**WORK REQUIRED**
Copy out the data below. Keep every word as it is.

**RECORDS FOR THE TASK**
--------------------------------
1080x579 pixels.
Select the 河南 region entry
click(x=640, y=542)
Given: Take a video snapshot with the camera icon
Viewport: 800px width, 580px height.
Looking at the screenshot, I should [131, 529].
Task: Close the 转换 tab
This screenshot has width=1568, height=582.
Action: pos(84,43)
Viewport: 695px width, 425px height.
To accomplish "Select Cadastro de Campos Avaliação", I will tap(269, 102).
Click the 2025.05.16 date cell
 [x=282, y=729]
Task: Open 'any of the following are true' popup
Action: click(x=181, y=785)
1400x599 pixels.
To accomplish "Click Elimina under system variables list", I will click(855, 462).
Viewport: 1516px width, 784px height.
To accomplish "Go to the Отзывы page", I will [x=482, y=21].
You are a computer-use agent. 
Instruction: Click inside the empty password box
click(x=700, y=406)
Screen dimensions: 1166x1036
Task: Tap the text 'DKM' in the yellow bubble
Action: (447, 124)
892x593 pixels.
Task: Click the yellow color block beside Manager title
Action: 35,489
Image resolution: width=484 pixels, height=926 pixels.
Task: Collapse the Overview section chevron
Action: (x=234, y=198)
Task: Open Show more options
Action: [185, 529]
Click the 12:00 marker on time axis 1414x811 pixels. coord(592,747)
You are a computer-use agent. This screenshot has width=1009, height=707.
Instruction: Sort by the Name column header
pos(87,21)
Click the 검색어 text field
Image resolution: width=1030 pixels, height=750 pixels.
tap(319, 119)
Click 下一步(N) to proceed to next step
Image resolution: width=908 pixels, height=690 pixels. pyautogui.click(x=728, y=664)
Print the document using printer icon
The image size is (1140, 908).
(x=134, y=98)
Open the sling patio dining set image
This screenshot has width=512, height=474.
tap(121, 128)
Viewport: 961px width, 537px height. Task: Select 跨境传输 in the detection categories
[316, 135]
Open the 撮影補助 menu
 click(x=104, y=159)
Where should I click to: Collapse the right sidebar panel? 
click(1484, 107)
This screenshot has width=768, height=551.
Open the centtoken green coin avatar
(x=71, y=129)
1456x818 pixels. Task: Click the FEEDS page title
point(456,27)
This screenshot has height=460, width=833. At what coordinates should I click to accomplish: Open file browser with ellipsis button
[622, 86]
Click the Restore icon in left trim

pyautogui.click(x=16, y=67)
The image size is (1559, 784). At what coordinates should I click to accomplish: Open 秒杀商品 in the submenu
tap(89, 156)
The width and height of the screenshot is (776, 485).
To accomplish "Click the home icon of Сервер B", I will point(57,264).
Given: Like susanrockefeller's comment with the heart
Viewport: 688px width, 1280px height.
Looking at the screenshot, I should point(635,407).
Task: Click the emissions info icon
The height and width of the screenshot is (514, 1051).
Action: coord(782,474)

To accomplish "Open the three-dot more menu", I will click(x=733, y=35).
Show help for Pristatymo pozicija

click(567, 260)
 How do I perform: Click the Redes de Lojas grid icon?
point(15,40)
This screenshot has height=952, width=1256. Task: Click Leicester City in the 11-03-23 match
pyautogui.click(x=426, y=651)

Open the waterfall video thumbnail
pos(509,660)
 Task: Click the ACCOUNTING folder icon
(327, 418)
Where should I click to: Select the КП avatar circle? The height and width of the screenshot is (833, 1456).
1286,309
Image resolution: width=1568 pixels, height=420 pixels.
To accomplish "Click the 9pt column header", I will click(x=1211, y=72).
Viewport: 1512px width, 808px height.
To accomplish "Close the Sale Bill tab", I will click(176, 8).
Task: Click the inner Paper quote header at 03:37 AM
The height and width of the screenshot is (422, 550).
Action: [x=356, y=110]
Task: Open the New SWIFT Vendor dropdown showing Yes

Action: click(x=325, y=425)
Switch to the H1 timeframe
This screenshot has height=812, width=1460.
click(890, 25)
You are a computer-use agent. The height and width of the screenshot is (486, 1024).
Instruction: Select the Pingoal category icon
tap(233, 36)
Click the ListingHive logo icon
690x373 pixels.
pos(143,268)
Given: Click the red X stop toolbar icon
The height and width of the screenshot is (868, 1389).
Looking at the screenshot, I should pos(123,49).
--------------------------------
**RESPONSE BOX**
1080x579 pixels.
Select the 河南 region entry
click(x=640, y=542)
Given: Take a video snapshot with the camera icon
Viewport: 800px width, 580px height.
Looking at the screenshot, I should [131, 529].
Task: Close the 转换 tab
This screenshot has width=1568, height=582.
Action: pos(84,43)
Viewport: 695px width, 425px height.
To accomplish "Select Cadastro de Campos Avaliação", I will tap(269, 102).
Click the 2025.05.16 date cell
 [x=282, y=729]
Task: Open 'any of the following are true' popup
Action: click(x=181, y=785)
1400x599 pixels.
To accomplish "Click Elimina under system variables list", I will click(855, 462).
Viewport: 1516px width, 784px height.
To accomplish "Go to the Отзывы page", I will [x=482, y=21].
You are a computer-use agent. 
Instruction: Click inside the empty password box
click(x=700, y=406)
Screen dimensions: 1166x1036
Task: Tap the text 'DKM' in the yellow bubble
Action: (447, 124)
892x593 pixels.
Task: Click the yellow color block beside Manager title
Action: 35,489
Image resolution: width=484 pixels, height=926 pixels.
Task: Collapse the Overview section chevron
Action: (x=234, y=198)
Task: Open Show more options
Action: [185, 529]
Click the 12:00 marker on time axis 1414x811 pixels. coord(592,747)
You are a computer-use agent. This screenshot has width=1009, height=707.
Instruction: Sort by the Name column header
pos(87,21)
Click the 검색어 text field
Image resolution: width=1030 pixels, height=750 pixels.
tap(319, 119)
Click 下一步(N) to proceed to next step
Image resolution: width=908 pixels, height=690 pixels. pyautogui.click(x=728, y=664)
Print the document using printer icon
The image size is (1140, 908).
(x=134, y=98)
Open the sling patio dining set image
This screenshot has width=512, height=474.
tap(121, 128)
Viewport: 961px width, 537px height. Task: Select 跨境传输 in the detection categories
[316, 135]
Open the 撮影補助 menu
 click(x=104, y=159)
Where should I click to: Collapse the right sidebar panel? 
click(1484, 107)
This screenshot has width=768, height=551.
Open the centtoken green coin avatar
(x=71, y=129)
1456x818 pixels. Task: Click the FEEDS page title
point(456,27)
This screenshot has height=460, width=833. At what coordinates should I click to accomplish: Open file browser with ellipsis button
[622, 86]
Click the Restore icon in left trim

pyautogui.click(x=16, y=67)
The image size is (1559, 784). At what coordinates should I click to accomplish: Open 秒杀商品 in the submenu
tap(89, 156)
The width and height of the screenshot is (776, 485).
To accomplish "Click the home icon of Сервер B", I will point(57,264).
Given: Like susanrockefeller's comment with the heart
Viewport: 688px width, 1280px height.
Looking at the screenshot, I should point(635,407).
Task: Click the emissions info icon
The height and width of the screenshot is (514, 1051).
Action: coord(782,474)

To accomplish "Open the three-dot more menu", I will click(x=733, y=35).
Show help for Pristatymo pozicija

click(567, 260)
 How do I perform: Click the Redes de Lojas grid icon?
point(15,40)
This screenshot has height=952, width=1256. Task: Click Leicester City in the 11-03-23 match
pyautogui.click(x=426, y=651)

Open the waterfall video thumbnail
pos(509,660)
 Task: Click the ACCOUNTING folder icon
(327, 418)
Where should I click to: Select the КП avatar circle? The height and width of the screenshot is (833, 1456).
1286,309
Image resolution: width=1568 pixels, height=420 pixels.
To accomplish "Click the 9pt column header", I will click(x=1211, y=72).
Viewport: 1512px width, 808px height.
To accomplish "Close the Sale Bill tab", I will click(176, 8).
Task: Click the inner Paper quote header at 03:37 AM
The height and width of the screenshot is (422, 550).
Action: [x=356, y=110]
Task: Open the New SWIFT Vendor dropdown showing Yes

Action: click(x=325, y=425)
Switch to the H1 timeframe
This screenshot has height=812, width=1460.
click(890, 25)
You are a computer-use agent. The height and width of the screenshot is (486, 1024).
Instruction: Select the Pingoal category icon
tap(233, 36)
Click the ListingHive logo icon
690x373 pixels.
pos(143,268)
Given: Click the red X stop toolbar icon
The height and width of the screenshot is (868, 1389).
Looking at the screenshot, I should pos(123,49).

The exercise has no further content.